Posted by Axb <ax...@gmail.com>.

On 10/22/2014 03:29 AM, Alex Regan wrote:
> I have the database in a replicated mysql database for now. I'd like to
> go to redis, but it's not quite ready for distributed configurations,
> correct?

What do you mean by "distributed configurations"?

- many clients querying a central Redis DB?

- real clustering?

- something like mysql dual master?

Redis *does* support master/slaves config.
plus failover handling via Sentinel
(http://redis.io/topics/sentinel)

Redis does *not* support full clustering. (atm...Redis cluster is RC1)

all this you can read on http://redis.io

h2h
Axb

Re: General rules for training bayes

Posted by Reindl Harald <h....@thelounge.net>.

Am 22.10.2014 um 13:15 schrieb Benny Pedersen:
> On October 22, 2014 1:08:45 PM Matus UHLAR - fantomas:
>
>> be careful about forwarded mail, if possible. if you get many spam
>> from your
>> old account, it may start to classify ALL mail forwarded through that
>
> This only correct if internal networks and or trusted networks is not
> configured correct

what has a forwarding from @gmx.net or so to do with trusted_networks?

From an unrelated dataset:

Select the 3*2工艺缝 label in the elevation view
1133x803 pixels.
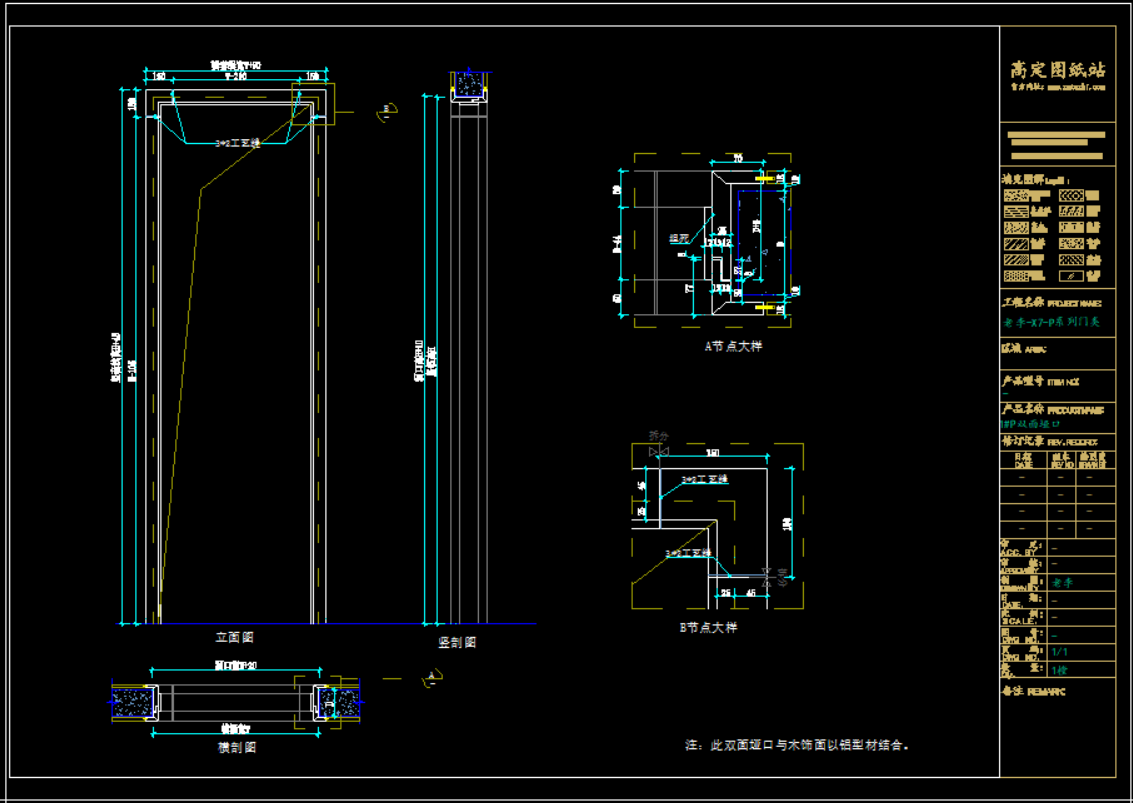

the topic was about train the bayes on the Received headers and no 
single word about internal hops

Re: General rules for training bayes

Posted by RW <rw...@googlemail.com>.

On Wed, 22 Oct 2014 13:30:44 +0200
Matus UHLAR - fantomas wrote:

> >>be careful about forwarded mail, if possible. if you get many spam
> >>from your old account, it may start to classify ALL mail forwarded
> >>through that
> 
> On 22.10.14 13:15, Benny Pedersen wrote:
> >This only correct if internal networks and or trusted networks is
> >not configured correct
> 
> oh, does BAYES take care about these?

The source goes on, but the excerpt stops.